• What is being asked: Reproduce from the records below, with no pictures, exactly the lines between the one containing "Given: Click the cyan L cursor color swatch" and the one containing "This screenshot has width=435, height=515.", inclusive.

• Provided information:

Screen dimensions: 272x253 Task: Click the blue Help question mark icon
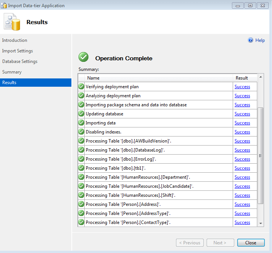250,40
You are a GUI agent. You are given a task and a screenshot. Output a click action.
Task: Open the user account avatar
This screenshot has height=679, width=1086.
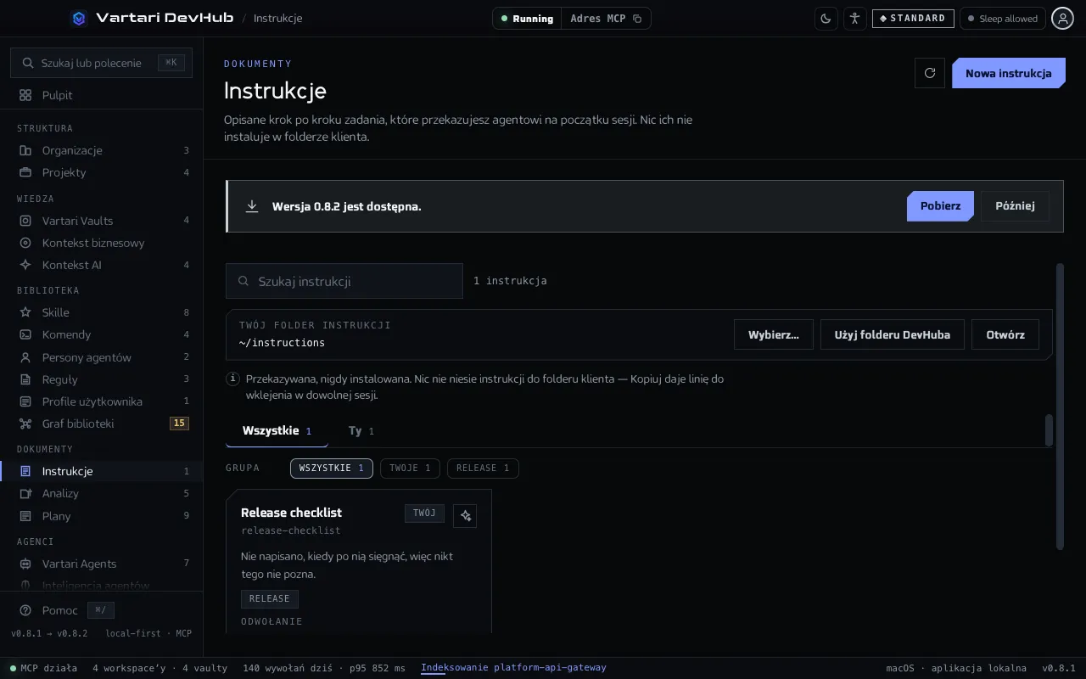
---
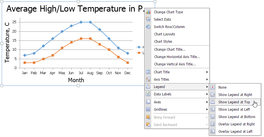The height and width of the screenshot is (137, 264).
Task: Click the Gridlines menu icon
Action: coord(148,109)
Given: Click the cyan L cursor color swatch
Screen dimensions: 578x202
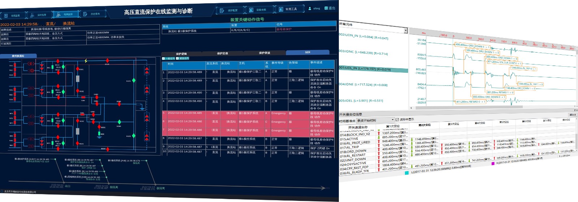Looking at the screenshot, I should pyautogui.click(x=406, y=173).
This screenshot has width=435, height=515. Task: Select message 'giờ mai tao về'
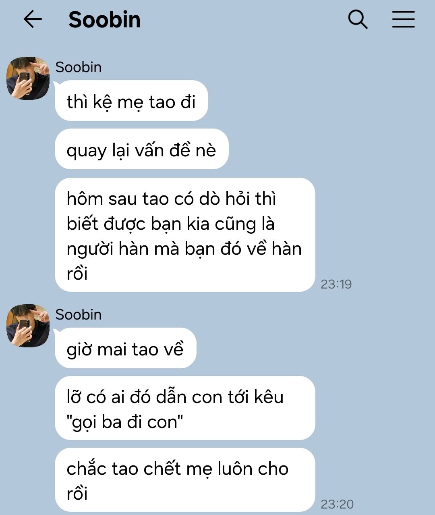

• Result for this task:
Given: Click the cyan L cursor color swatch
Screen dimensions: 578x202
Looking at the screenshot, I should pyautogui.click(x=406, y=173).
This screenshot has width=435, height=515. Task: Select message 'giờ mai tao về'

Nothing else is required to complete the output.